Olympics 2024: Katarina Johnson-Thompson strengthens bid for gold in heptathlon

Katarina Johnson-Thompson’s hopes of Olympic gold are well and truly alive at the end day one of what looks set to be a heptathlon duel for the ages.

The Brit produced a huge personal best of 14.44m in the shot put, as well as her best high jump performance in five years, to lead on 4055 points after four events, 48 clear of defending champion and long-time rival Nafi Thiam. 

Johnson-Thompson put years of injury woe behind her to regain her world title in Budapest last year, but is still searching for a first ever Olympic medal at what is her fourth Games. Having made her debut at London 2012 as a teenager alongside Jessica Ennis-Hill, she was well-fancied to make the podium in Rio four years later, but could only finish sixth, before pulling her calf during the 200m in Tokyo and being forced out of the competition.

The 31-year-old’s build-up to Paris has also been far from smooth.

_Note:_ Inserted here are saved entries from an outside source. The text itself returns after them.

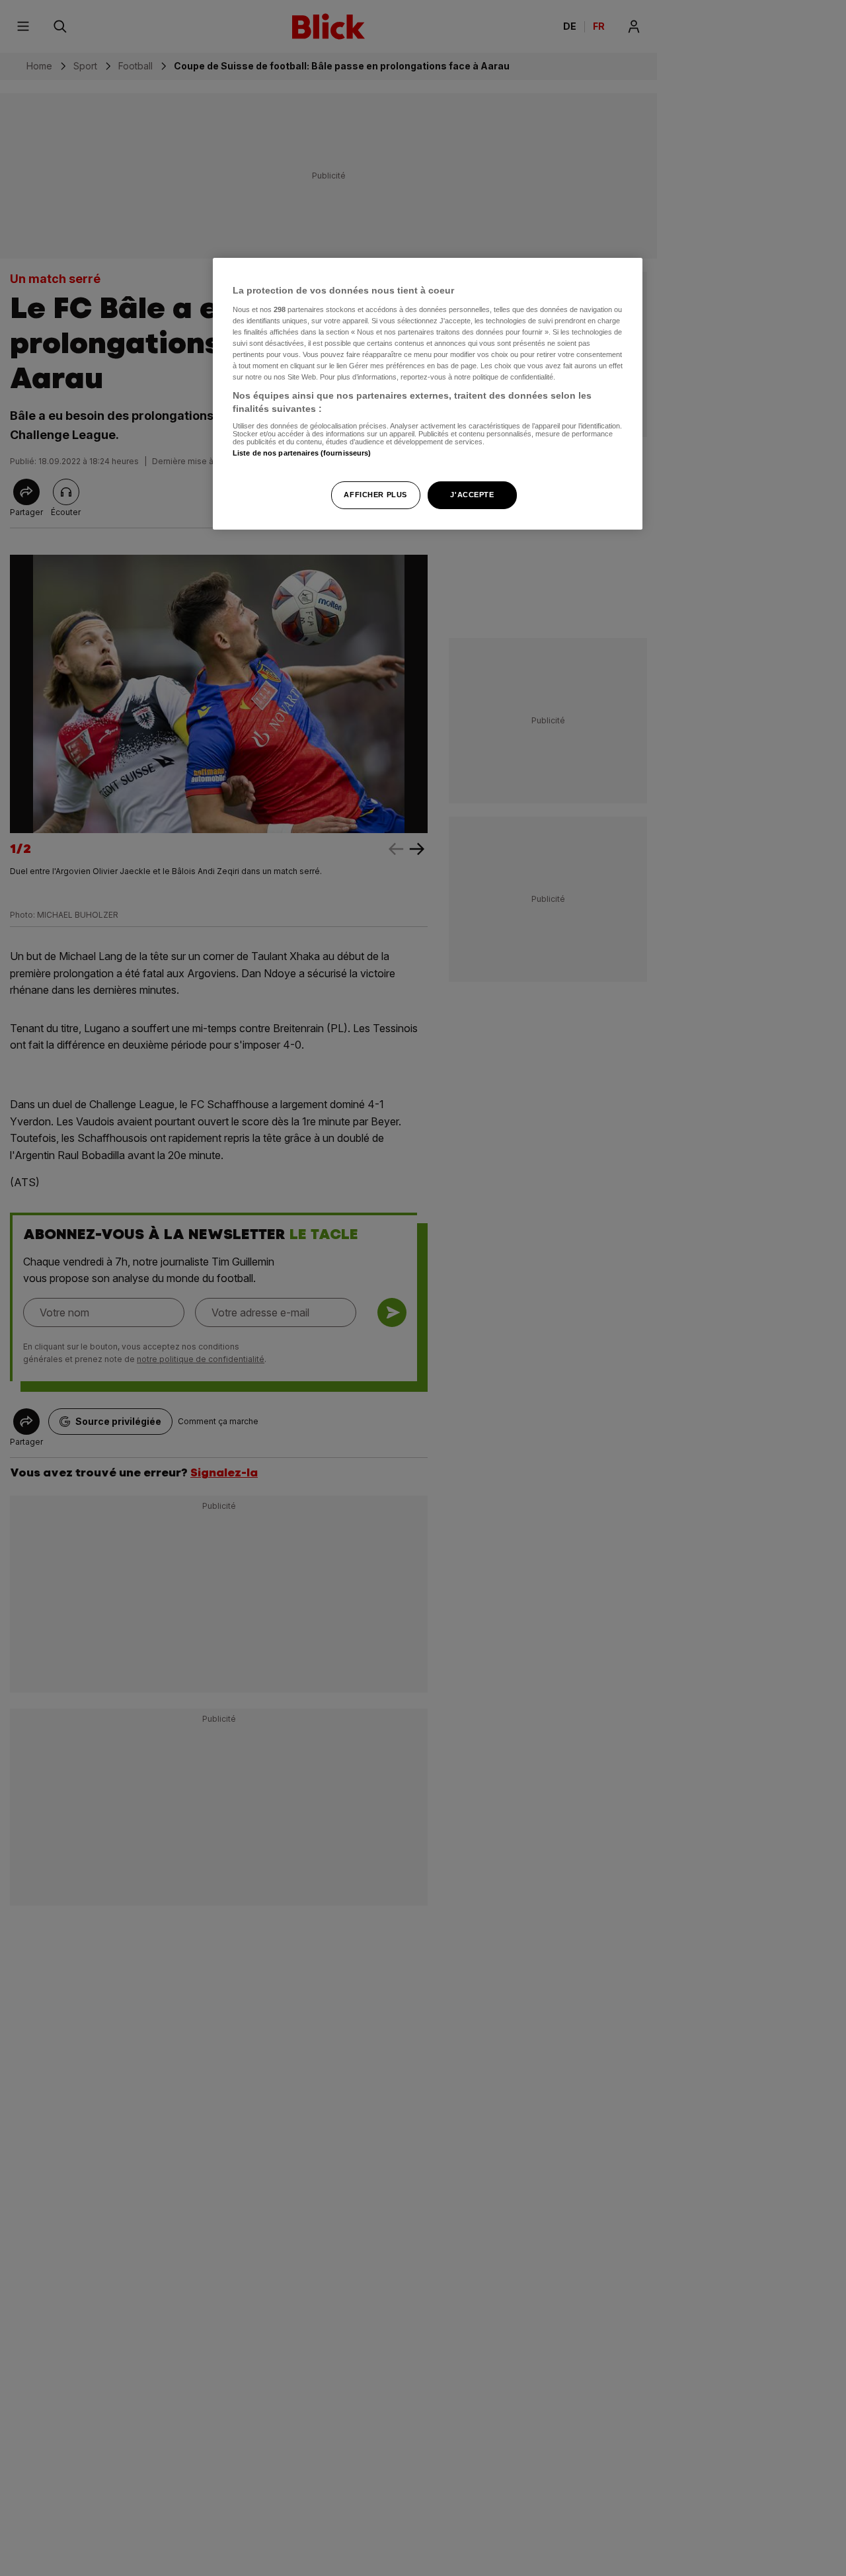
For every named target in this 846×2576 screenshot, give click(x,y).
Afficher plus (375, 494)
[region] (427, 394)
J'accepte (472, 494)
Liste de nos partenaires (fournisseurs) (302, 453)
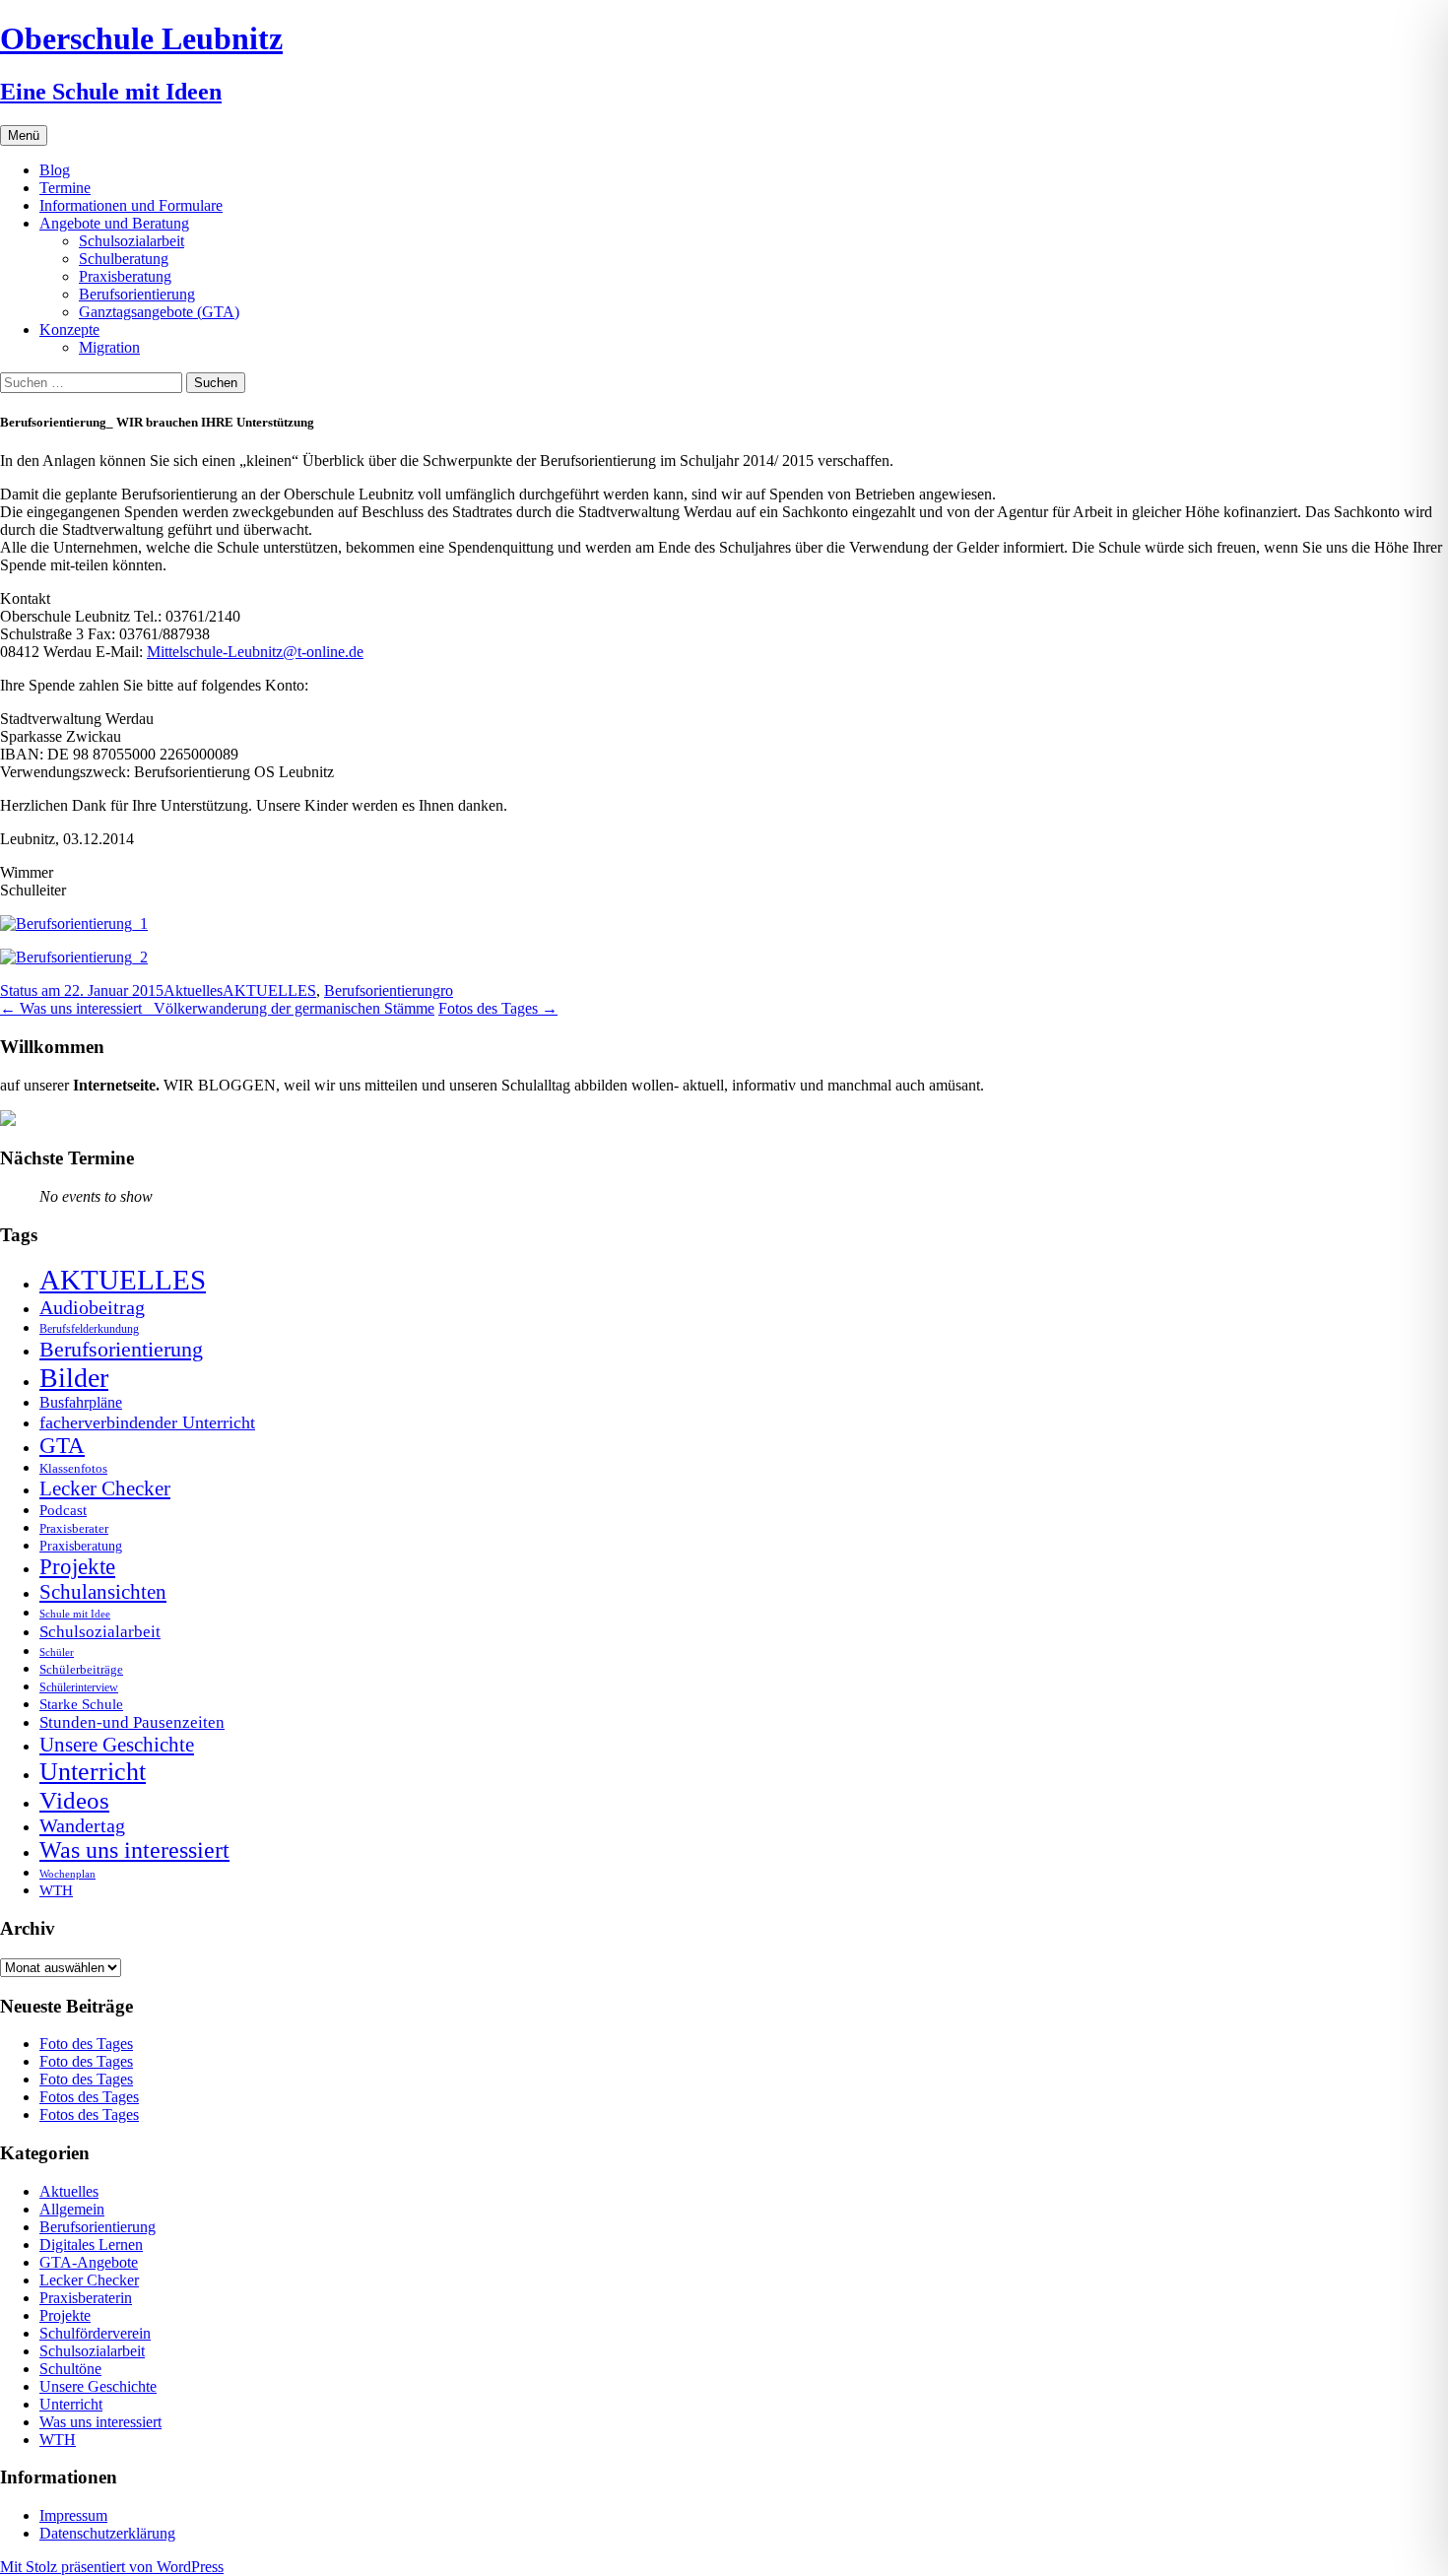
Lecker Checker (104, 1488)
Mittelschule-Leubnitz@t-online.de (255, 651)
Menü (23, 135)
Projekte (77, 1566)
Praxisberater (73, 1528)
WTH (56, 1890)
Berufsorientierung (137, 294)
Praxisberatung (125, 276)
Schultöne (70, 2368)
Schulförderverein (95, 2333)
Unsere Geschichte (116, 1744)
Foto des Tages (86, 2043)
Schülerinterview (78, 1688)
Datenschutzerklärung (107, 2533)
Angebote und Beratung (114, 223)
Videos (74, 1800)
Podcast (63, 1509)
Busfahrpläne (80, 1403)
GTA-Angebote (88, 2262)
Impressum (73, 2515)
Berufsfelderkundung (89, 1329)
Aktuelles (193, 990)
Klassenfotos (73, 1468)
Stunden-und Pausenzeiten (132, 1722)
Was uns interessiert (134, 1850)
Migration (109, 347)
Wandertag (82, 1825)
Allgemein (71, 2209)
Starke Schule (81, 1703)
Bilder (73, 1377)
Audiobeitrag (92, 1307)
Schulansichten (102, 1591)
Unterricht (92, 1771)
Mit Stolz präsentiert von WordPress (112, 2566)
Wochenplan (67, 1874)
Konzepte (69, 329)
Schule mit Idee (74, 1614)
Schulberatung (123, 258)
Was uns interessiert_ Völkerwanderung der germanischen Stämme (217, 1008)
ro (446, 990)
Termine (65, 187)
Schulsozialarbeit (131, 240)
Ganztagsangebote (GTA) (159, 311)
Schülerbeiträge (81, 1669)
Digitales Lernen (91, 2244)
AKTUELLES (269, 990)
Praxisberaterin (85, 2297)
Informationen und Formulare (131, 205)
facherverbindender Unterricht (147, 1422)
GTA (62, 1445)
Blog (54, 170)
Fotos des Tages (498, 1008)
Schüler (56, 1652)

She pulled out of the European Championships in Rome after three events because of injury and has not completed a full heptathlon in 2024 as she continues to manage an Achilles issue.

If her fitness remained a question-mark at the start of Thursday, though, by nightfall the script had flipped: it appears the world champion might just be in some of the best shape of her life.

Johnson-Thompson began the morning running a season’s best time of 13.40seconds in the 100m hurdles - a tenth-of-a-second quicker than she had opened when winning world gold in Budapest 12 months ago - before clearing 1.92m in the high jump for the first time since her maiden World Championship success, at Doha 2019.

Strong start: Katarina Johnson-Thompson is the early leader in the Olympic heptathlon in Paris (REUTERS)

The evening session began with what is traditionally one of the Liverpudlian’s weakest events, the shot put, and at one stage she looked set to surrender a swing of well over 100 points to Thiam, after the Belgian - a much stronger thrower - equalled her personal best of 15.54m.

Johnson-Thompson, by contrast, had managed only 13.38m across the first two rounds and never in her life thrown beyond the 14-metre line. With her third and final attempt, though, she launched past it and then some, her mark of 14.44m adding more than half-a-metre to her lifetime best.

That meant Thiam carrying a lead of 50 points into the final event of the day, the 200m. However, Johnson-Thompson’s 23.44 was a second quicker than her rivals to effectively flip that margin, with the long jump, javelin and 800m to come.